Big up big down candlesticks
Big up big down candlesticks
Sometimes there are big (long) candlesticks that form downwards and other form upwards.
The big up and down candlesticks are in most cases caused by
sudden events that happen in the market.
It may be as a result of news or some other factors.
These big up and big down candlesticks also form within
very short time intervals and they are very risky
if they form when you are trading in the opposite direction and
you have no stop loss. Also, in some cases,
the big up and big down candlesticks are followed by a retracement
of the market prices back to the same price level
as before the big candlesticks form.
Therefore, it is also important to always use a take profit when trading.
The trader should never place a trade during the formation of the
big up and the big down candlesticks without any prior analysis.
Middle of the day middle of the range candlesticks
When using daily ranges to trade, the trader should be able to determine
the candlesticks that form at the beginning of the daily range and those
that form at the middle of the range as well as those that form in the end of the range.
For the day’s range, sometimes the candlesticks that form in the middle of the day
may be just at the middle of the day’s range and these are the middle of the day middle of the range candlesticks.
It is advisable to not place any trade when the middle of the range is reached.

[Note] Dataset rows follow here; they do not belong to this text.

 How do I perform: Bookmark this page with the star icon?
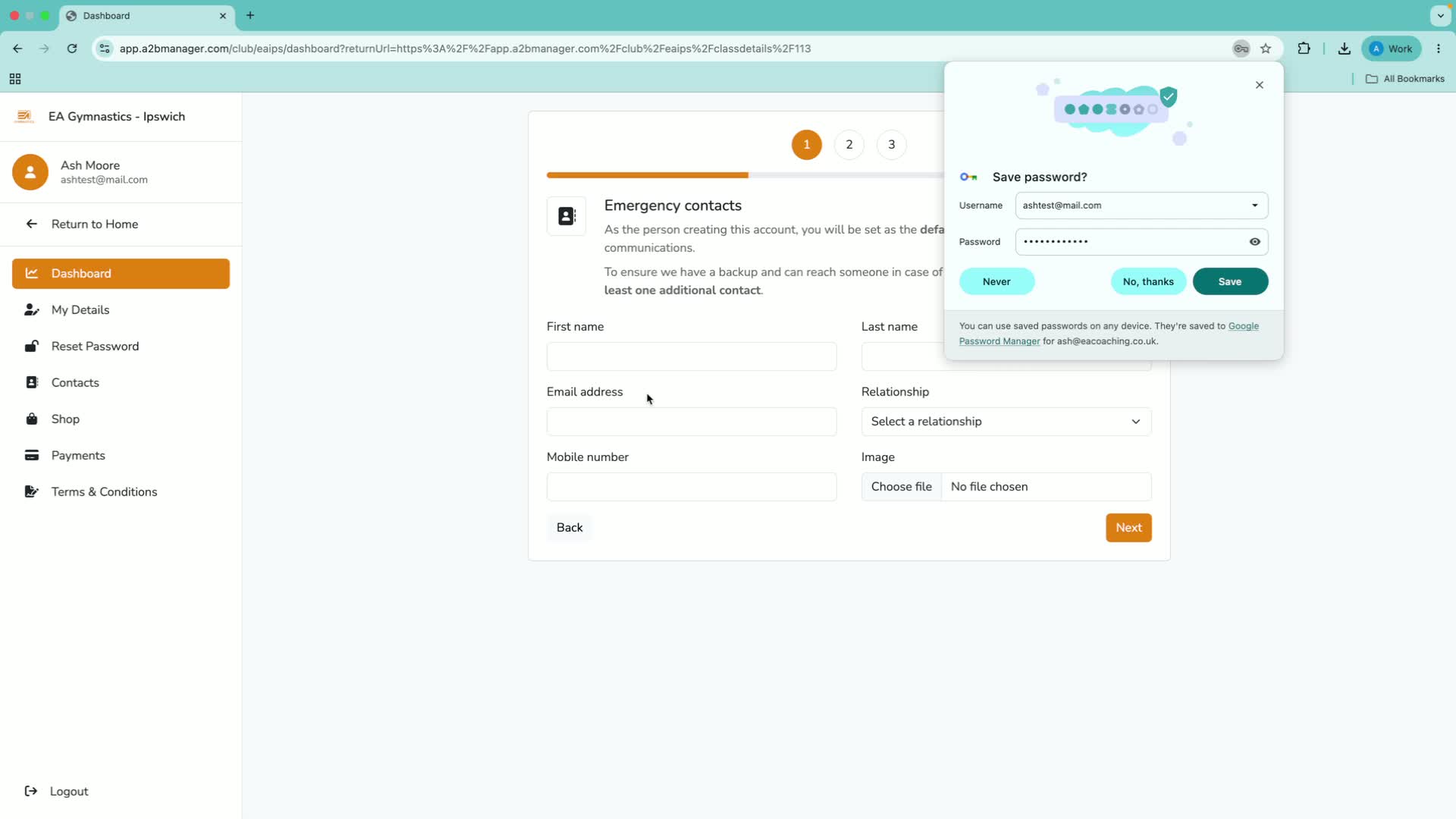tap(1266, 49)
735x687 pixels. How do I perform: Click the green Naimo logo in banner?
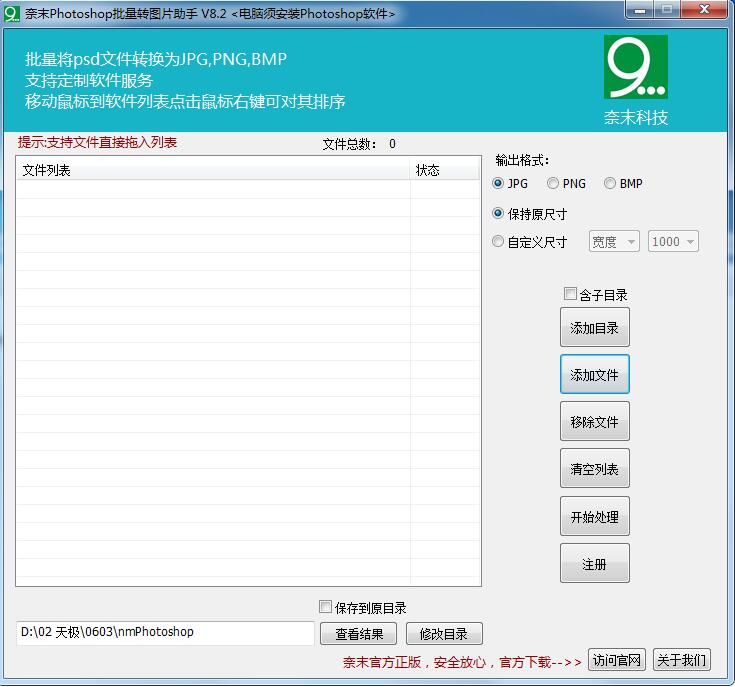point(635,68)
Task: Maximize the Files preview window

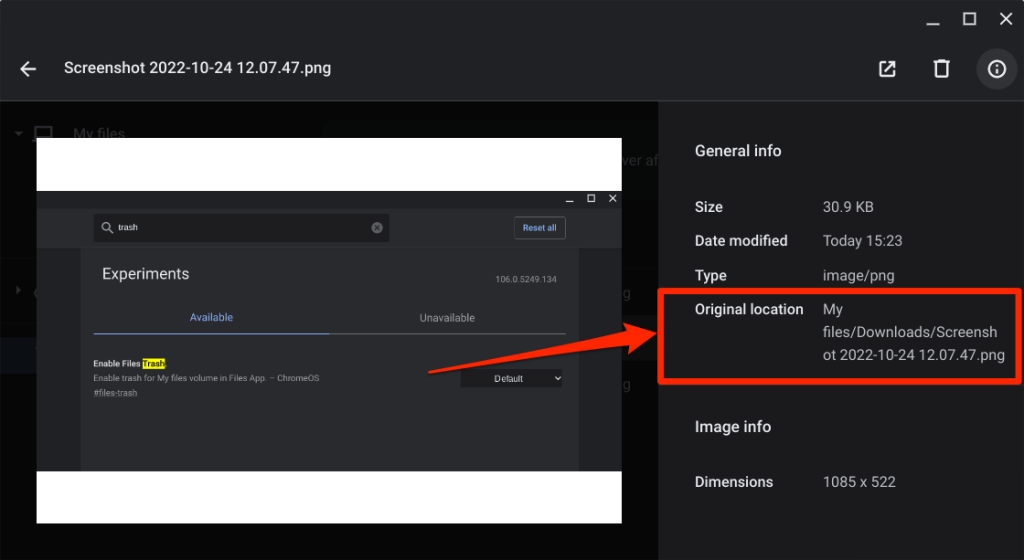Action: tap(969, 18)
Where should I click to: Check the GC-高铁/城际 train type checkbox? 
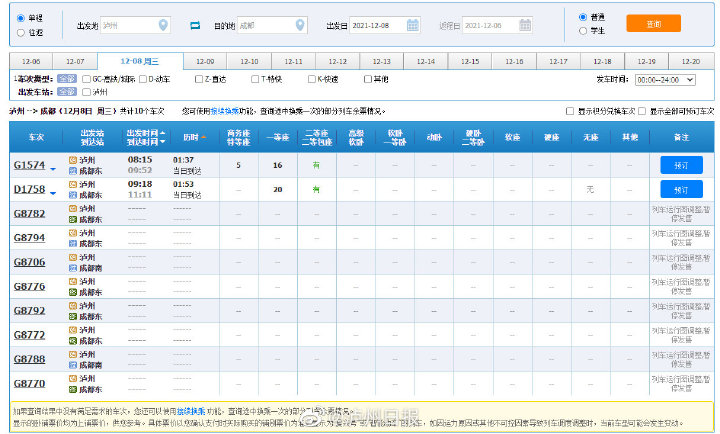click(x=85, y=78)
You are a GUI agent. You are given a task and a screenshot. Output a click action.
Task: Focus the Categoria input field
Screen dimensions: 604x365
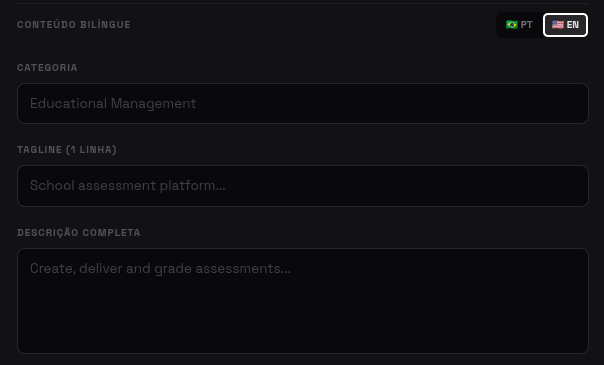point(303,103)
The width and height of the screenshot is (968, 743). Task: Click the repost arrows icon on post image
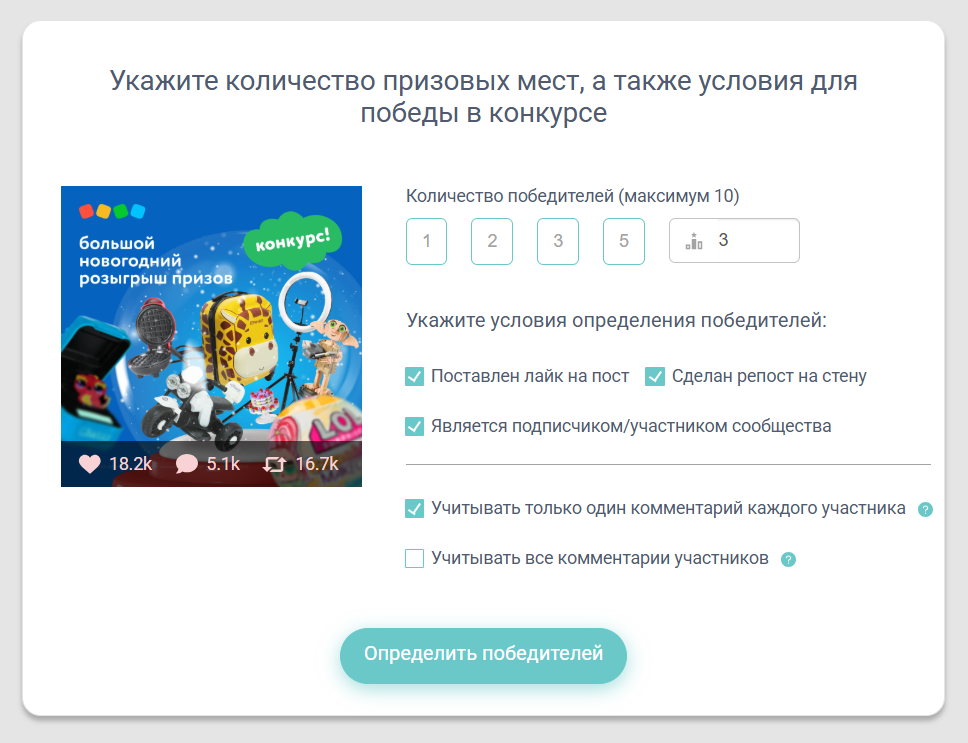274,464
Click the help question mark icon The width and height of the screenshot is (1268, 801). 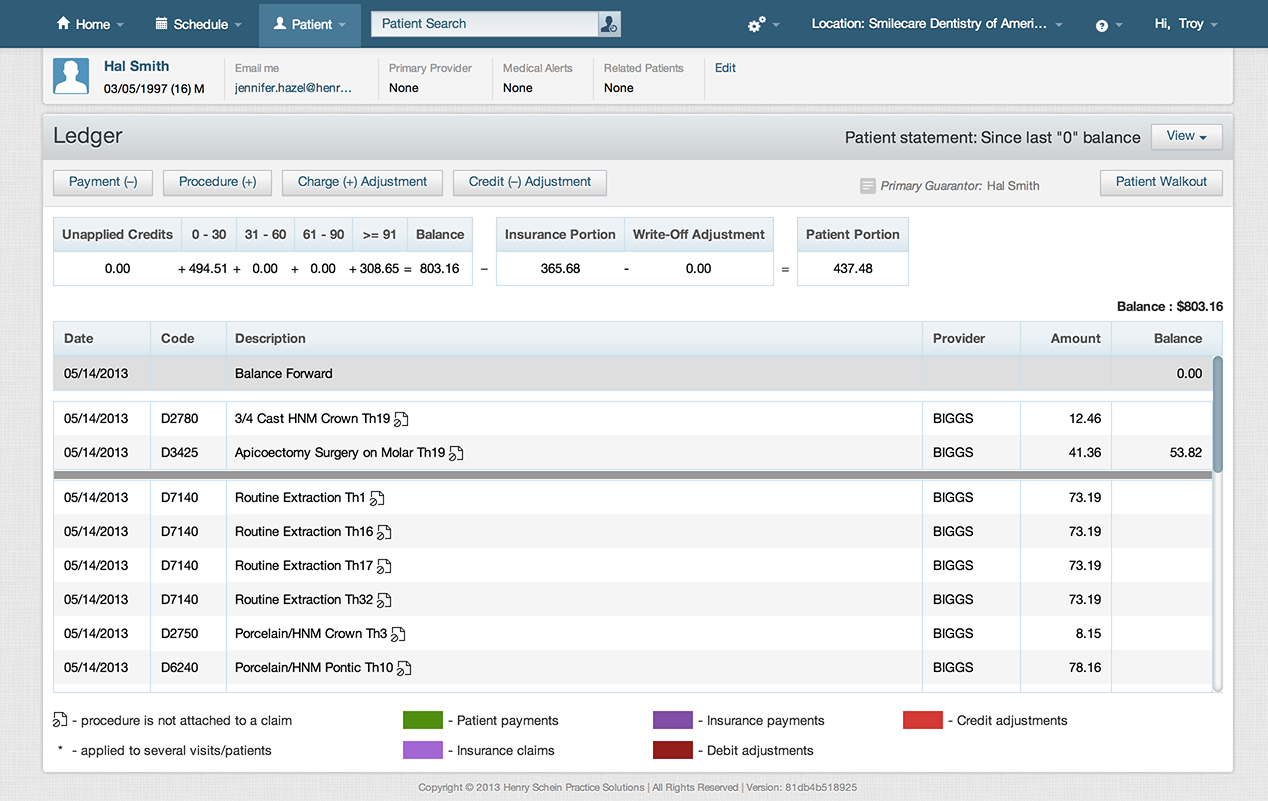[x=1104, y=23]
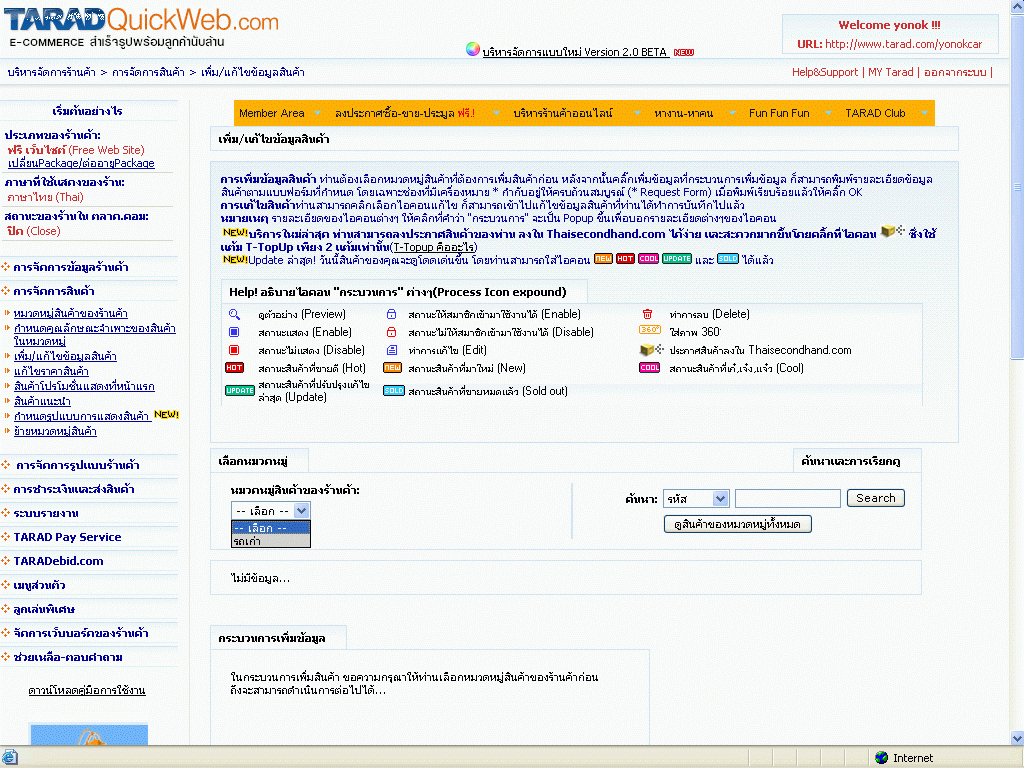Click the Search button
The image size is (1024, 768).
click(x=875, y=498)
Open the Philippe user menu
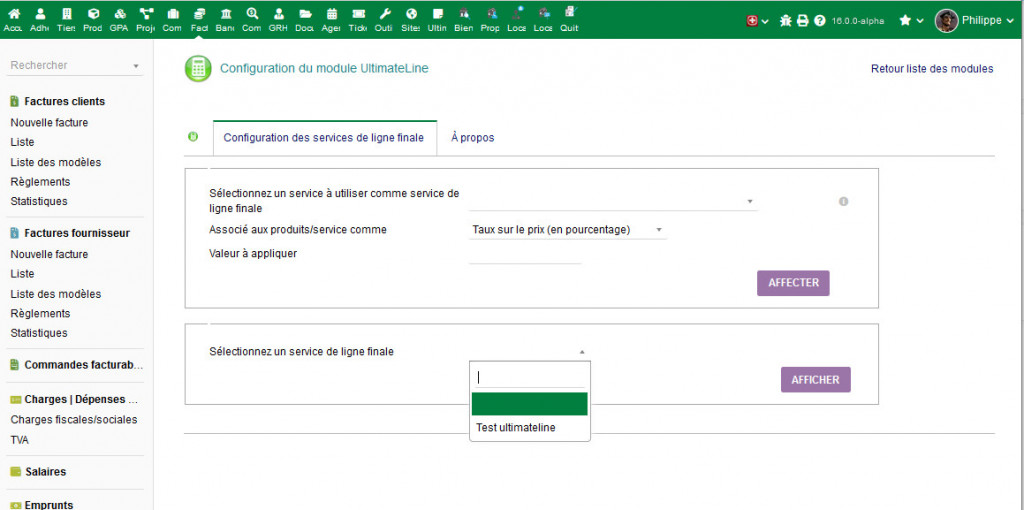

Rather, the trader should close all open trades.
Barb wire candlesticks
A barb wire candlestick pattern is a pattern of candlesticks
that form in a way that resembles a barbed wire.
The barb wire candlesticks form in a way
that they form small continuous waves over a given duration of time.
The market prices rise over two to three candlesticks and then drop over two,
three or four candlesticks and this pattern continue for some time
Mainly, the barb wire candlestick pattern is
very unpredictable and the traders should avoid trading
when this candlestick pattern occurs.
The main reason behind this is that there is no given range of the swings,
which make trading very unpredictable
and any trade placed at this time may lead to losses.
Variations of high low 2 setups candlesticks
Many times traders analyze and determine the highest and lowest market prices that the market reaches.
In most cases, the trader will use the previously formed candlesticks to determine the high and low market price levels.
There are variations of high low 2 setups candlesticks patterns that are used by different traders
in determining the highs and lows. An example of a high low 2 candlestick setup is the one where the trader
identifies a mother bar and use it to market the high and low levels using the highest market price it has reached
and the lowest market price reached respectively. The other candlesticks are formed inside the low and high range
that is identified using the mother candlestick.
Tight trading ranges candlesticks
The tight trading ranges candlesticks are the short candlesticks that form when the market is dormant market.
At this time the market is usually dormant with no major price movements and you can’t define any trend at the time.
The tight trading ranges candlesticks are best suited for the forex scalpers since they are sure
the market movements are not that large and hence the losses that can be incurred are limited.
However the trader should be very careful to analyze the market and determine when there is the tight trading ranges candlesticks to avoid losses.